FELICIEN RAEGGE
Yendo por las calles desiertas de Ginebra, Félicien Raegge tuvo la intuición de la naturaleza invertible del tiempo; le proporcionó la clave una frase de Helvetius, que no tenía nada de original: «Los antiguos somos nosotros.» Que por tácita convención casi todos los pensadores y estudiosos estuvieran de acuerdo en llamar antiguos a los primeros hombres —paleóntropos a los primerísimos— y nuevos a los polvorientos y decrépitos contemporáneos, quería decir obviamente una cosa: que el tiempo de la tierra, o sea el tiempo de la raza humana, corre al revés de cómo pretende hacer creer la lengua popular. O sea, del presente al pasado, del futuro al presenté.
El inglés Dunn, el español Unamuno, el bohemio Kerça, ya habían insinuado dicha inversión: Unamuno, para limitarse a sacar de ella una buena metáfora en un soneto; Kerça, una comedia que comienza por el final y acaba con el comienzo; Dunn, la idea por otra parte implícita en la oniromancia de que los sueños son en realidad recuerdos de un futuro ya sucedido. Sobre dicho tema el pensador inglés había escrito también un tratado, que recogió amplio consenso pero nunca acabó de convencer plenamente a nadie de que el auténtico destino de cada hombre es el de llegar a niño, que los días del sabio corren hacia la ignorancia y que siendo los llamados recuerdos del pasado solamente un sueño, el único y auténtico sueño, no podemos en absoluto saber quiénes somos, ni cuándo hemos nacido porque aún no hemos nacido.
Estos y otros especuladores que se han aproximado al tema, sólo lo han rozado, podríamos decir, para alejarse inmediatamente después, preocupados por la escasa transitabilidad de sus consecuencias; o bien se han adentrado dentro de él como alguien que se aventura por un pantano, completamente unido por cuerdas y cabrestantes a la tierra firme, de modo que se pueda retirar en el momento oportuno. Nadie que haya escrito un ensayo o un libro de ese tipo lo ha escrito con la sincera convicción de estar borrando un texto que lleva siglos de vida, con el único objetivo de hacerlo desaparecer finalmente del todo de la circulación y encontrarse a sí mismo unos meses más joven y con un poco menos de experiencia que antes. Como sucedería si el tiempo corriera al revés. Este fue, en cambio, el mérito de Raegge: el de aceptar hasta el fondo las consecuencias de la propia teoría, y vivir de acuerdo con sus implicaciones.

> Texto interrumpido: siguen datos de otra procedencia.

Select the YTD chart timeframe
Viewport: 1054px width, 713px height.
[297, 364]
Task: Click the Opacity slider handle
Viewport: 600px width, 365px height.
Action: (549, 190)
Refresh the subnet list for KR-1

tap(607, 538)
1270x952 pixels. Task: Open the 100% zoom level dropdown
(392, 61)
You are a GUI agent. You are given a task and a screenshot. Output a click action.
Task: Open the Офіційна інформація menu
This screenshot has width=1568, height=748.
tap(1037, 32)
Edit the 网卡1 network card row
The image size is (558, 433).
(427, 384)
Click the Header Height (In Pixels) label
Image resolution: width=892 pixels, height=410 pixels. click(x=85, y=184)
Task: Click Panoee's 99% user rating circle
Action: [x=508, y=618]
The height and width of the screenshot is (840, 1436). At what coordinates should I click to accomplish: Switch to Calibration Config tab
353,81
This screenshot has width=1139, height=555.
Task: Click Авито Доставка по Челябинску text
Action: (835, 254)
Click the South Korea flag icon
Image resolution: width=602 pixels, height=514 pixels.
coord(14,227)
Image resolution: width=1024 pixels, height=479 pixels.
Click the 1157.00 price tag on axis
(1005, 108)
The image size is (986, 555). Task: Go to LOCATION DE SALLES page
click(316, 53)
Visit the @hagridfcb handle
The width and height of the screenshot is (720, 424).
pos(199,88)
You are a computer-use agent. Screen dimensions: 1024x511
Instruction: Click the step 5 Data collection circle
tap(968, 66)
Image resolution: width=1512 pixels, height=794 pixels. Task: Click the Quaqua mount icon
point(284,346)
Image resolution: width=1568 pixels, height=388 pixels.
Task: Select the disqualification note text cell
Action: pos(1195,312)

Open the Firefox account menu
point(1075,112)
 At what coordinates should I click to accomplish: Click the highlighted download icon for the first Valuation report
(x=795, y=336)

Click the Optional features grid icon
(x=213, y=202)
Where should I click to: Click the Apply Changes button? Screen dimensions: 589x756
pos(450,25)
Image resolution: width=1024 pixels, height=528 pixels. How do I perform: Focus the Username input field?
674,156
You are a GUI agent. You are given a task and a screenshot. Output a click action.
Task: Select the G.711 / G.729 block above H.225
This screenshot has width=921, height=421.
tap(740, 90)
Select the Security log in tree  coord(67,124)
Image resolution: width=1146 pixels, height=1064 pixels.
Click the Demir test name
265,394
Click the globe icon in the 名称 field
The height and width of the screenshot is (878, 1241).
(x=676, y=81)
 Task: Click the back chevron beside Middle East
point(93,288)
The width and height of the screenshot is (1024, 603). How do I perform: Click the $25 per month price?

No se hace teoría sin voluntad de comunicarla. Humano, simplemente humano, también Félicien Raegge compuso su libro, previsiblemente titulado La flèche du temps, menos previsiblemente impreso en Grenoble en 1934. Consciente, sin embargo, conviene insistir, de estar derrocando de manera irrevocable la mejor explicación existente hasta aquel día del carácter retrógrado del tiempo. Le reconfortaba, insinúa, la idea de que todas las ideas están destinadas a desaparecer: basta esperar el momento de su aparición; un instante después, en el flujo retrocediente de los siglos, la idea se esfuma. El hombre se convierte realmente en antiguo, alcanza estadios de magia banal, y finalmente un día se descubre mudo, tal vez balbuceante.
La inversión del tiempo lleva casi fatalmente a una especie de determinismo: si el sueño de lo que llamamos pasado es un sueño auténtico, mucho de lo que sucederá ya es sabido: saldrán de las veintitrés heridas de un cadáver en el foro de Pompeyo las espadas de unos famosos conjurados, y hablando latín al revés conversarán el muerto y Cicerón. Sucederán otros hechos todavía más determinados: puesto que ahora existen las tragedias de Shakespeare, un día en Londres un hombre cada vez más desconocido deberá abolirías, una a una, del final al comienzo, con la pluma; después de lo cual el teatro será un arte diferente, mucho más pobre. Y otro día, todavía lejano, alguien se alzará de la tumba de Teodorico, y vivirá un tiempo como rey de Italia, hasta que no la habrá conquistado (perdido).
De estos ejemplos y muchos otros semejantes está hecho el libro de Raegge. Un libro coherente, un libro honesto: sobre el futuro no tiene mucho que decir, siendo el futuro la inmensa masa ignota de lo que ya ha sucedido, que el presente borra como una esponja. Cuando la esponja llegue al pasado, también éste será borrado. El destino último del hombre es la perfección primigenia, al balbuceo estúpido y auroral de la creación. Hacia el final de su libro, el autor no deja de advertir que el hecho de invertir la flecha del tiempo no añade ni quita nada al universo temporal, tal como lo conocemos y percibimos. Como después escribió (como ya había escrito) Wittgenstein: «Llamadlo un sueño, no cambia nada.»